The Effect of Currency Exchange Rates on Foreign Direct Investment

Based on the results of the research that has been done, it can be explained that the Currency Exchange Rate has no effect on Foreign Direct Investment. This result explains that the low or high currency exchange rate of each research sample country does not affect Foreign Direct Investment in each of these countries because a currency value will change from time to time. These continuous changes will be caused by changes that always occur in the demand or supply of money (Hidayati, 2020).

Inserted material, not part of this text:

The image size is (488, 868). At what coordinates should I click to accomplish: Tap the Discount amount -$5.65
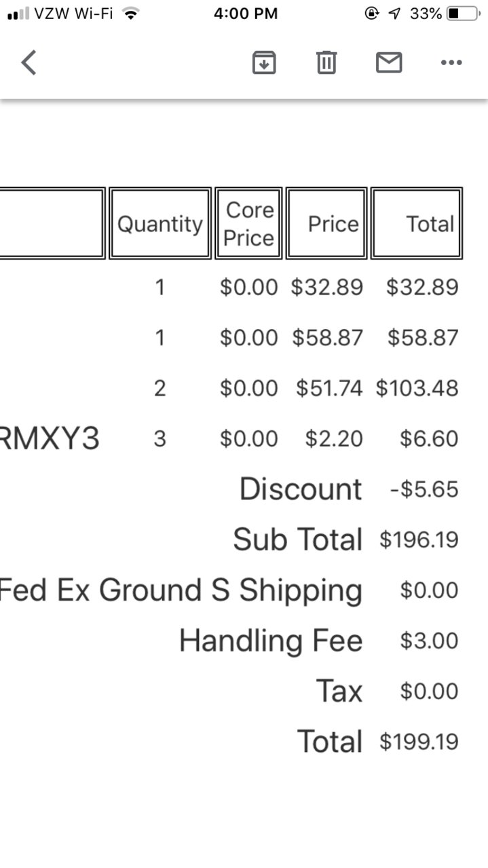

Exchange rates can affect investment, the effect of which depends on the investor's objectives in investing. If the investor's goal is for foreign markets, the stronger local currency will actually reduce FDI inflows through low competitiveness due to high labor costs that can reduce company profits. One of the motives of multinational companies interested in conducting FDI in a country is to reduce their capital by paying attention to the reaction to exchange rate changes. In such a situation, the company will invest its capital to operate in a country where the currency is relatively lower. Profits from new businesses will periodically be converted back into the investor company's currency when the exchange rate improves (Sari & Baskara, 2018).

 

CONCLUSION

This research analyzed the effects of redenomination and currency exchange rates on Foreign Direct Investment (FDI) across 20 countries. The findings reveal that redenomination positively influences FDI by enhancing economic credibility and boosting investor confidence, as observed in countries like Turkey, Romania, and Mexico, which have successfully implemented redenomination policies. In contrast, currency exchange rates showed no significant direct effect on FDI, likely due to the influence of market dynamics and investor-specific objectives. The study underscores the importance of stable macroeconomic conditions for the effective implementation of redenomination and its subsequent role in attracting foreign investment. Future research could further investigate the long-term implications of redenomination on FDI, including its interaction with other economic variables such as inflation, interest rates, and political stability, as well as its effects in varying economic and institutional contexts.